I did a back of the envelope comparison of Stryker (NYSE:SYK) and Zimmer (NYSE:ZMH) a little while back and came out with the conclusion that Stryker was the better buy. I keep revisiting the stock and can't seem to pull the trigger, which is very similar to how I feel about Oracle (NYSE:ORCL).
For companies with long established track records and predictable earnings/cash flows the use of models with variables including ROIC, operating income growth, sustainable period, and cost of capital/risk free rate can be very enlightening.
Risk should be defined as the likelihood that ROIC will fall below the cost of capital and/or that growth in operating income will turn negative. If either of those happen then your investment will destroy value over the long run, otherwise you likely have a solid investment (at the right price!). So what is that price for Stryker?

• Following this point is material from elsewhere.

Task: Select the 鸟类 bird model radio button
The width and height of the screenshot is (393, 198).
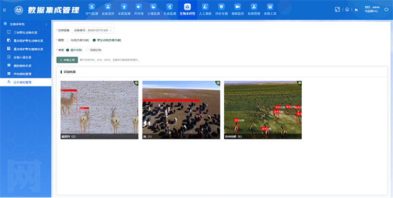Action: pos(68,40)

Aswath Damodaran at Stern Business School is amazing in that he puts his models up for free online. If you have the patience to fill one out carefully and are using accurate data, your portfolio will thank you.
The estimate of 14.5% ROIC comes from Value Line's projected return on total capital for 2013-2017. The estimate of 6% growth in operating income comes from Value Line's projected sales growth rate out to 2017. These assumptions give an intrinsic value of $52.48
What happens if Value Line is off?
A 2% change in estimate for operating income growth means intrinsic value goes up to $53.74
Again, assuming Value Line is wrong with its ROC estimate, the following is another possibility:
I raised it to 19% - this is the 10 year average ROC for SYK.
Now ROC and ROIC are different. ROIC implies the marginal increase in invested capital year over year. It is a more meaningful metric as it shows what the company makes off of an additional investment. As previously calculated, this year's ROIC will likely be around 33%
The following chart lays out the intrinsic value range based on these assumptions:
- Likely Intrinsic Value is $57.39 implying about a 6% upside from June 15th's closing price.
- While I am less sure of the future operating income growth, I do think the ROIC will remain high as Stryker has solid management and a defensible economic moat. This leads me to speculate the Intrinsic Value will be larger than the above estimate.
- Share buybacks and dividend growth can propel the Intrinsic Value higher.
- I'm always nervous about buying a great company after the CEO has left. That being said, a truly great company runs itself. Stryker is a Jim Collins classic Great company that is also Built to Last.
- Its moat comes from its dominance as well as high-switching costs in the industry. That plus years of excellent management and capital allocation resulting in prolonged double digit growth.